Vivendo a poca distanza da loro, mi sono ripromessa di essere più presente al fine di rendere la mia nazione una nuova e migliore casa per loro. Arriviamo sul ghiaccio: per tutti i primi passi sulla superficie liscia sono incerti e instabili. Però non fa molto freddo e dopo aver risolto qualche problema di stringhe ci ambientiamo e ci scateniamo tutti e quattro sulla pista. I due bambini saettano in lungo e largo attaccati ai loro coni e noi subito dietro, la loro mamma sorridente ci guarda dalla balaustra. Dopo molto tempo torniamo sulla terra ferma. La fatica e la stanchezza iniziano a farsi sentire e i bambini hanno voglia di andarsene in preda all’appetito. Li capisco: per me era la stesso quando ero più piccola. Quando ancora ero io a essere portata a spasso dai più grandi, queste avventure mi mettevano fame e avevo sempre bisogno di recuperare le energie. Alla chiusura della pista di pattinaggio andiamo allora a mangiare un kebab, e lì incontriamo un uomo venuto dal Marocco che saluta in arabo la nostra combriccola multiculturale.

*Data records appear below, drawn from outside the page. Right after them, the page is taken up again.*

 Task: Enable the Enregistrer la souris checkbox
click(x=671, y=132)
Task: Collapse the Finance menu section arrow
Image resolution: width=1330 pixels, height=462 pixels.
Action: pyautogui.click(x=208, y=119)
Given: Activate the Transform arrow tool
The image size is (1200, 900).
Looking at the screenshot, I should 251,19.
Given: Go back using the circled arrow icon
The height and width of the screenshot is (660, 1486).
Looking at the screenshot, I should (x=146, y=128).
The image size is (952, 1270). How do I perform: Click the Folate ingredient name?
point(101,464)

Ci sediamo, sono di fronte alla mamma ancora sorridente e osserviamo i suoi figli. Mangiano di gusto il panino che è quasi più grande di loro e viene da lontano, come loro.
Dopo il panino c’è il caffè, è Amrech che insiste, vuole offrircelo per cercare di equilibrare le spese della giornata, non ha voluto accettare che pagassimo sia l’entrata sia la merenda.
Alla fine della giornata Abebe mi abbraccia prima di salire sul treno. “Alla prossima” mi dice, “come sempre”.